Aug 14, 2008 0
By: Alvaro Fernandez
Here you have the twice-a-month newsletter with our most popular blog posts. Please remember that you can subscribe to receive this Newsletter by email, simply by submitting your email at the top of this page.
First, I am pleased to report that have been invited to participate in a new initiative by the World Economic Forum. Described as “In a global environment marked by short-term orientation and silo-thinking, Global Agenda Councils will foster interdisciplinary and long-range thinking to address the prevailing challenges on the global agenda”, my specific Council will focus on the Challenges of Gerontology. More information on the Global Agenda Councils here. Will keep you updated via this blog.
In the News
Yes, It is Smart to Learn New Tricks: a recent Washington Post article presents a good overview of brain health trends, but framed around a highly artificial choice for consumers: either you a) do physical exercise, or b) take part in social interactions, or c) engage in mental exercise. What about switching off those TVs and having time for all a, b, c, and more?
Mind Games: the August issue of Venture Capital Journal brings a very good piece on the emerging brain fitness software category (subscription required), which we enhance by providing a quick overview of the field.
CogniFit raises USD 5 million: if 2007 was the year of brain fitness media coverage, 2008 seems to be the year of serious investments. This CogniFit round follows other recent venture investments: Dakim ($10.6m), Lumos Labs ($3m). We hear all these companies are devoting part of these resources to fund clinical trials…never too late.
Brain Science and Lifelong Learning
Schools as Brain Training Hubs?: in a recent post we asked for suggestions to refine our predictions for the 2007-2015 period. A good number of readers contributed, and the winner of this informal contest is… Scott Spears, retired public schools superintendent, for his thoughts on the future implications of cognitive research on schooling.
Neurogenesis and Brain Plasticity in Adult Brains: while “adults may have a tendency to get set in their ways I’ve been doing it this way for a long time and it works, so why change?”, change itself is an excellent practice for healthy brain aging, as Laurie Bartels explains.

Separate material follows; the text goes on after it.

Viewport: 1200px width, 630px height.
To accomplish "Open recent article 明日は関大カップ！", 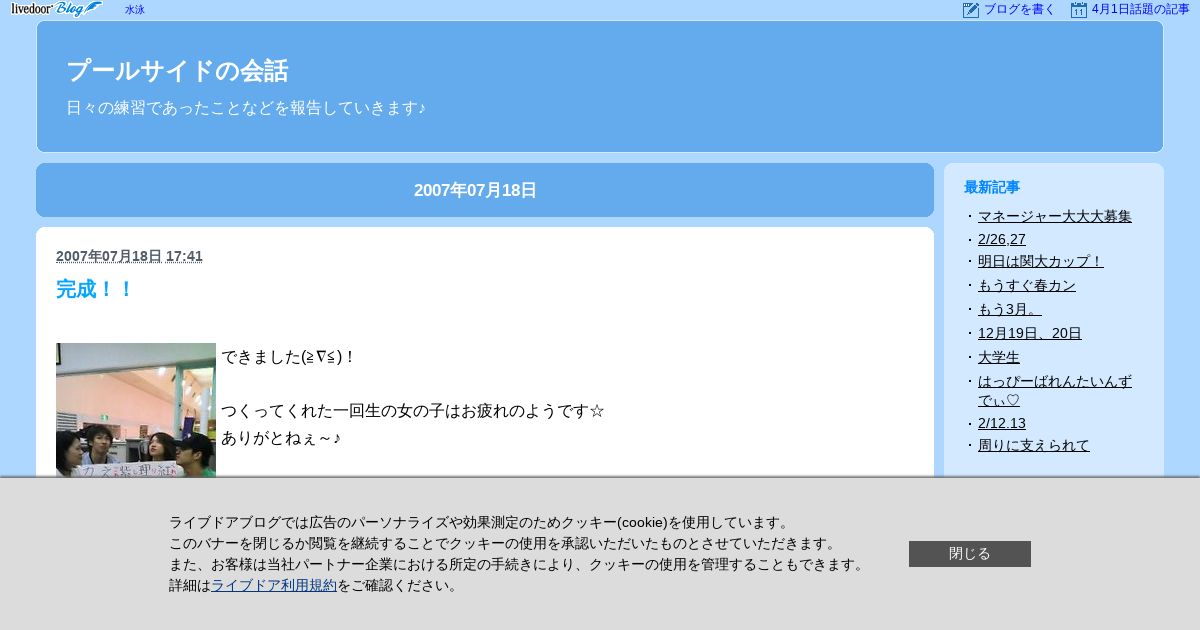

A Farewell to Dementia?: a fascinating recent editorial in Archives of Neurology, titled Dementia: A Word to be Forgotten, calls for more constructive terminology. Dr. Joshua Steinerman weighs in.
Other Thought-Provoking Articles
To Think or to Blink?: should Hamlet be living with us now and reading bestsellers, he might be wondering: To Blink or not to Blink? To Think or not to Think? We are pleased to present an article by Madeleine Van Hecke, offering the “on the other hand” to Malcolm Gladwell’s Blink argument.
The impact of web 2.0 on healthcare: we hosted Medicine 2.0, a bi-weekly collection of articles that analyze the current and potential impact of web 2.0 technologies on medicine and healthcare.
Brain Teasers: Spot the Difference: how many differences can you spot (and how many cognitive functions can you engage with this simple exercise?)
I hope you are having a great August!